Problem:
When attempting to configure agent pools and agents to trigger Terraform runs, users often encounter the error "Failed to create a new agent pool" with an "unauthorized" status.
Cause:
This issue typically arises due to a mismatch between the Terraform Enterprise (TFE) application configuration and the agent pool manifest.
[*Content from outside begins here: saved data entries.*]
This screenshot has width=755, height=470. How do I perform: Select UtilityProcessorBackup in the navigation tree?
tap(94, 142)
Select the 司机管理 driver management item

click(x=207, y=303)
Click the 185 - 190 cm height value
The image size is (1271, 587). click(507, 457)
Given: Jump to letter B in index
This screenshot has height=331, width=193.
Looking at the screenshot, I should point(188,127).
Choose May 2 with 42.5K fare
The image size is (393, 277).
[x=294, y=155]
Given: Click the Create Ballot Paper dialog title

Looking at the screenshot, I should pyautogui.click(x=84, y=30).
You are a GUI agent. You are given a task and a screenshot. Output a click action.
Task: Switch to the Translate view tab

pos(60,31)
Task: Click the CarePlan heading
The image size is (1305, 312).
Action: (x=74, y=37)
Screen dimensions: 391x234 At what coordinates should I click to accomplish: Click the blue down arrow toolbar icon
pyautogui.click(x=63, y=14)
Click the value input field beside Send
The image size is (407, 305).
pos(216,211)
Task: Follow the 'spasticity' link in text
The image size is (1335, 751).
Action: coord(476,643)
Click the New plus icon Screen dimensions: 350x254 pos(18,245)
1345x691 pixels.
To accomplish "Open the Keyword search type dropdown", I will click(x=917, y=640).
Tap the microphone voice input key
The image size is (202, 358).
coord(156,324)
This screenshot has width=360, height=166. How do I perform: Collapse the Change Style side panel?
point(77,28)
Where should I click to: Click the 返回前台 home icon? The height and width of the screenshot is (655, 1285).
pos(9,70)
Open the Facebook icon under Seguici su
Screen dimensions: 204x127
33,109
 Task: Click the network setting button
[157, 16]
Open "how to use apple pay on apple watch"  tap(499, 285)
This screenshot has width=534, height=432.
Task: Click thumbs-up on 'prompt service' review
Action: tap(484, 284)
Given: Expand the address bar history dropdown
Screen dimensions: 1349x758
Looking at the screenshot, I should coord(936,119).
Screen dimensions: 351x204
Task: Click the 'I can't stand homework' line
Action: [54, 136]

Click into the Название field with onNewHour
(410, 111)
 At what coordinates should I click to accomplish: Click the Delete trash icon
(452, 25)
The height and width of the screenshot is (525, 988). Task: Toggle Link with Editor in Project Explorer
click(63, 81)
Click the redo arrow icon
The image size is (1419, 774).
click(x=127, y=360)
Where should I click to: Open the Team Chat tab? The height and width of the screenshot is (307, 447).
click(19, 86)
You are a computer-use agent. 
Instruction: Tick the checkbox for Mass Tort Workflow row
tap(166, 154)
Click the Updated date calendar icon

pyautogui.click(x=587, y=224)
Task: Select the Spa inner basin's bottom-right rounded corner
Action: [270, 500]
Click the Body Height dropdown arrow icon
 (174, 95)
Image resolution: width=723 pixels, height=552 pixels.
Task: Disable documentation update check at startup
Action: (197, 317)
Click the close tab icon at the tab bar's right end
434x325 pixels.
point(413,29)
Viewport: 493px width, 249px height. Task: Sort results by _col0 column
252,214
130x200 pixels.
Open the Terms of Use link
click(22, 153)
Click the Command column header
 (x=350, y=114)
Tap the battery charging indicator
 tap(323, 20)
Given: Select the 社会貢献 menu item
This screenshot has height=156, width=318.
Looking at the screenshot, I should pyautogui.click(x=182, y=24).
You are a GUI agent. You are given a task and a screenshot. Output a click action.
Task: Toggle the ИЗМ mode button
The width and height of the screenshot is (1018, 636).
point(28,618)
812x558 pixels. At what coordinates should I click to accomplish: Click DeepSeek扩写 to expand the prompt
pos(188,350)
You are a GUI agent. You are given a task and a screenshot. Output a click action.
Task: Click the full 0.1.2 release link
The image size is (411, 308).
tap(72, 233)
Specifically:
- Users create a secret token in their Terraform Enterprise application at a custom domain.
-
However, the agent pool manifest is configured to work with the default HCP Terraform endpoint (app.terraform.io):
apiVersion: app.terraform.io/v1alpha2
kind: AgentPool
metadata:
name: agent-pool-demo
spec:
organization: ORGANIZATION_NAME
token:
secretKeyRef:
name: terraformrc
key: token
name: agent-pool-demo
agentTokens:
- name: agent-pool-demo-token
agentDeployment:
replicas: 1
spec:
containers:
- name: tfc-agent
image: "hashicorp/tfc-agent:1.13.1"
- There is no explicit attribute in the agent pool manifest to specify the TFE address.
Solution:
To resolve this issue, you need to configure the HCP Terraform Operator to recognize your TFE instance during installation. Here's how to do it:
1. Install the HCP Terraform Operator using Helm, specifying the TFE address:
helm install tfe-operator hashicorp/hcp-terraform-operator \
--version 2.7.0 \
--namespace ns-tfe-operator \
--set operator.tfeAddress="https://your-tfe-domain.com" \
--set customCAcertificates="$(cat /path/to/your/cert/ca_cert.crt)"Replace https://your-tfe-domain.com with your actual TFE domain.
2. Ensure you have a PEM or CRT file that includes both the CA Certificate and the Leaf certificate. All certificates in the chain should be part of this file, which should then be included in the Dockerfile.
3. After successful installation, apply your agent pool YAML in the same namespace where you created the token.